Это была мрачная Выборгская одиночная тюрьма. В народе ее называли «Кресты», так как она состояла из двух корпусов, построенных в виде креста. В тюрьме были только одиночные маленькие камеры с крошечными окошечками под потолком. Ходила среди заключенных легенда, что запланирована была одна тысяча камер, а при постройке получилось 999. И инженер-строитель якобы повесился с горя в 999-й камере.

Много лет спустя, переступая порог «Крестов» при обстоятельствах, значительно более трагических, я вспоминала, как приходила сюда к отцу в годы юности.

Помню радостный день 13 января 1909 г. — день освобождения отца. В школу мы в этот день не пошли. И вот рано утром он появился, похудевший, но бодрый и радостный. Сколько было разговоров, рассказов. День превратился в сплошной праздник. Приходили родные, друзья, знакомые, много депутатов. И цветы, цветы — корзины, букеты — множество красных гвоздик. Отец шутил: «Бывают дни, когда депутат становится балериной».

На другой день, провожая меня в гимназию, отец приколол к моему черному переднику красную гвоздику. Девочки и некоторые учителя встретили меня очень тепло, трогательно поздравляли.

- 7 -

А через месяц III Дума правым большинством исключила из своих рядов «красного» депутата.

Монархист депутат Пуришкевич сказал по этому поводу: «Колюбакин — один из недовешенных в 1905 г., так неужели же мы будем терпеть его в своей среде?»

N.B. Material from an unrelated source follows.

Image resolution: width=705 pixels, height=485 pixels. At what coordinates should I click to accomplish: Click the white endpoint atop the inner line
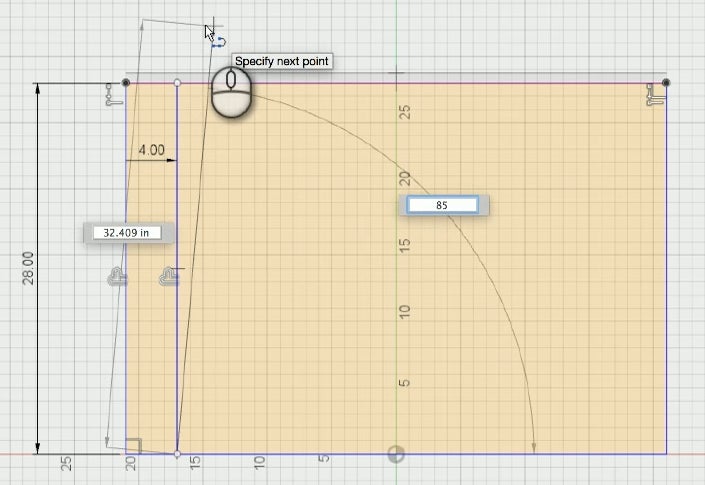click(177, 83)
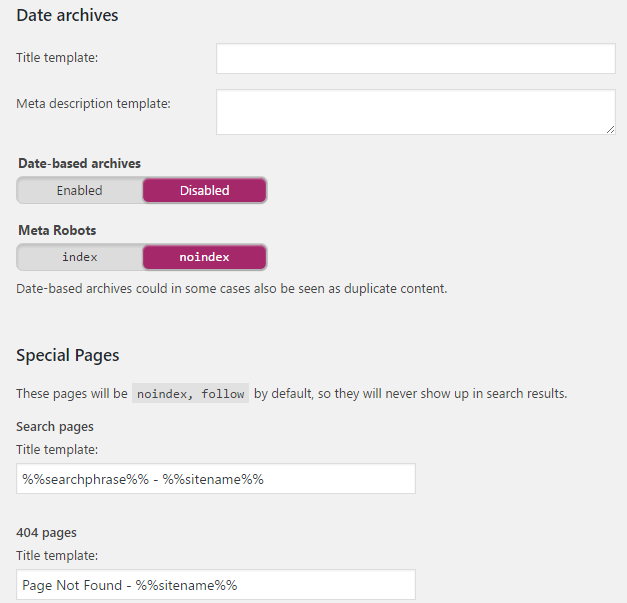Click the meta description textarea resize handle
This screenshot has width=627, height=603.
point(610,129)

И опять дома были друзья, и опять цветы и яркие речи, полные сочувствия отцу, гнева и возмущения против правительства и думского большинства.

Отец опять перешел на работу в партию секретарем парламентской фракции. Я была тогда в шестом классе. Мне только что исполнилось 16 лет. Кончалось отрочество, начиналась юность, вставали вопросы о смысле жизни, о будущей дороге.

Наступали тревожные годы, годы романтики, нежной дружбы, горячих желаний и мучительной тоски, и все же светлые неповторимые годы.

Это было тяжелое время — время печальных чеховских героев, время царского гнета и наступающего произвола.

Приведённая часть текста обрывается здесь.